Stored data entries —
....
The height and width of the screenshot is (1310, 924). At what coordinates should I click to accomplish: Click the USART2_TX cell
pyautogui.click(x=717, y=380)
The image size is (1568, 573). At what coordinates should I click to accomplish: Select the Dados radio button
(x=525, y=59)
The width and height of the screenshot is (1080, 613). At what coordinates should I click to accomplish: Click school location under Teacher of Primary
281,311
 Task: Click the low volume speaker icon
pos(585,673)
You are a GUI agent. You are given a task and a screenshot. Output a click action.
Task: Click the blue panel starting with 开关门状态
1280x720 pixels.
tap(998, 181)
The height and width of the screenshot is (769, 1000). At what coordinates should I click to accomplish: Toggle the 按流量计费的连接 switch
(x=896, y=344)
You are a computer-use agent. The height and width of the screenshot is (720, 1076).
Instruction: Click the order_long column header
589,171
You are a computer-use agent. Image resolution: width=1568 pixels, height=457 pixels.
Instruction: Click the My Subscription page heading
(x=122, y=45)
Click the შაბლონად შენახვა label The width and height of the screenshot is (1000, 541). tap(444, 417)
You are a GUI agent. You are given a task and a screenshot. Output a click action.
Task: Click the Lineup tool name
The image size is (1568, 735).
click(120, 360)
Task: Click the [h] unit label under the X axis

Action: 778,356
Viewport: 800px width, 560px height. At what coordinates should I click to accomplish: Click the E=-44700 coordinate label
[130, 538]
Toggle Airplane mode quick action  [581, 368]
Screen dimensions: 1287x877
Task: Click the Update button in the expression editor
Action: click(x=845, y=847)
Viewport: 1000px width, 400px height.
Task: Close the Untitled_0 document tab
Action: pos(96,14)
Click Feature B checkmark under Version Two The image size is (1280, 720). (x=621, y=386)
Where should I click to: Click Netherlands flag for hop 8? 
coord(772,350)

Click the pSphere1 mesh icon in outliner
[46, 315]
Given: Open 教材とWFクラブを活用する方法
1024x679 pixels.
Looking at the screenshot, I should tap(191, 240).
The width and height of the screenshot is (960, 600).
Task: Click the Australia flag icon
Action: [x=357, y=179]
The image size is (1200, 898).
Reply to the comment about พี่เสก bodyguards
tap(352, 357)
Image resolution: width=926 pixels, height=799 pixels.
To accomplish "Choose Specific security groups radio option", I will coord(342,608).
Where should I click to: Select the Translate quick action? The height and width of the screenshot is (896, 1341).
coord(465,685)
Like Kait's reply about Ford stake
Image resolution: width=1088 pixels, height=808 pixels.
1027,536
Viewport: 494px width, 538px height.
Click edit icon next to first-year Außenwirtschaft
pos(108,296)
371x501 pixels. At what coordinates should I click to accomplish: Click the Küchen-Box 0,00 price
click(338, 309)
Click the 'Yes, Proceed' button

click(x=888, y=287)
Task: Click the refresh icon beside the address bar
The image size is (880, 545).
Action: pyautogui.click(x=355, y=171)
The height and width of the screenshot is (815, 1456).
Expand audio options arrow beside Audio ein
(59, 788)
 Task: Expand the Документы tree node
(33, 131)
....
What is being asked —
Within the entries, find all lines that contain "agent" and copy each one.

Reply —
You are a GUI agent. You are given a task and a screenshot. Output a click action.
You are a computer-use agent. The height and width of the screenshot is (720, 1076).
You are a computer-use agent. Image resolution: width=1568 pixels, height=457 pixels.
You are a GUI agent. You are given a task and a screenshot. Output a click action.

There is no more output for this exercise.